La paralysie du sommeil peut être un symptôme de la narcolepsie.

Test de réalité : pour provoquer un rêve lucide, il existe plusieurs techniques. L'une d'elles consiste à vérifier régulièrement si on est en train de rêver, en espérant développer ce réflexe dans ses rêves. Il s'agit donc de "tester" la réalité. Pour cela, on se base sur certaines incohérences liées au monde des rêves.
Ex : dans un rêve, il est difficile, voire impossible, de voir le reflet d'un miroir. Le reflet est souvent flou, parfois au point de ressembler à un nuage de fumée, ou il est très différent de ce qu'il montrait.
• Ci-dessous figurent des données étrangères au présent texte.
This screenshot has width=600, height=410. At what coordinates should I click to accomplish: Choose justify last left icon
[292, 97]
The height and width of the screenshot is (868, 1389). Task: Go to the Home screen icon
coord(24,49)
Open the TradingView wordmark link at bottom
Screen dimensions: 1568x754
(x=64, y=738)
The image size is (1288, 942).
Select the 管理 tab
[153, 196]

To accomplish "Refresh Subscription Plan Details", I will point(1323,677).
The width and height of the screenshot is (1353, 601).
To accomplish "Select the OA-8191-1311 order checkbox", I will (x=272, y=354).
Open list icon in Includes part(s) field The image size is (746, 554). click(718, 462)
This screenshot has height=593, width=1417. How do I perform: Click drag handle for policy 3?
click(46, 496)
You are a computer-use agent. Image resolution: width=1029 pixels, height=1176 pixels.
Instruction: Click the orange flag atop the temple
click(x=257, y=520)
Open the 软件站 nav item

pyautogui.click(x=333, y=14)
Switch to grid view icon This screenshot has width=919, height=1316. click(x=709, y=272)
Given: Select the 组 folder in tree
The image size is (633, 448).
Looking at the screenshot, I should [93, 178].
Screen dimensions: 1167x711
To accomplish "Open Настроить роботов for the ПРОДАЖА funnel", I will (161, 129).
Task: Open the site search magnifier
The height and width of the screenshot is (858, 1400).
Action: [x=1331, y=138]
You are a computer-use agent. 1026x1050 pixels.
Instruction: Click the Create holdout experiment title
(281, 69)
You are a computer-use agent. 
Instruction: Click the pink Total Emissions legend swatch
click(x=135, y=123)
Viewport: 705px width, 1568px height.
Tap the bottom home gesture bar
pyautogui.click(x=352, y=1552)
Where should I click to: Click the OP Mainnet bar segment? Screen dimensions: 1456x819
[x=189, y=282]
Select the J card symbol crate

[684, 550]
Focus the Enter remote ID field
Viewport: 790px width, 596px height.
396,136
Autre ex : dans les rêves, il est possible de se pincer le nez et de respirer par celui-ci malgré tout.
Donc, comme test de réalité, on peut décider de regarder un miroir ou de se pincer le nez et d'essayer de respirer par celui-ci. Si le miroir est net ou si l'air ne passe pas, cela veut dire qu'on ne rêve pas. Dans le cas contraire, c'est un rêve.

Mémoire onirique : Capacité à se souvenir de ses rêves au réveil. Chacun·e se souvient plus ou moins de ses rêves : certaines personnes peuvent ne garder aucun souvenir, d'autres ont des souvenirs très précis, avec beaucoup de détails.
La mémoire peut se travailler, en prenant l'habitude de noter ses rêves, tous les jours. Lire/écrire/réfléchir sur le sujet peut également avoir un effet positif sur la mémoire.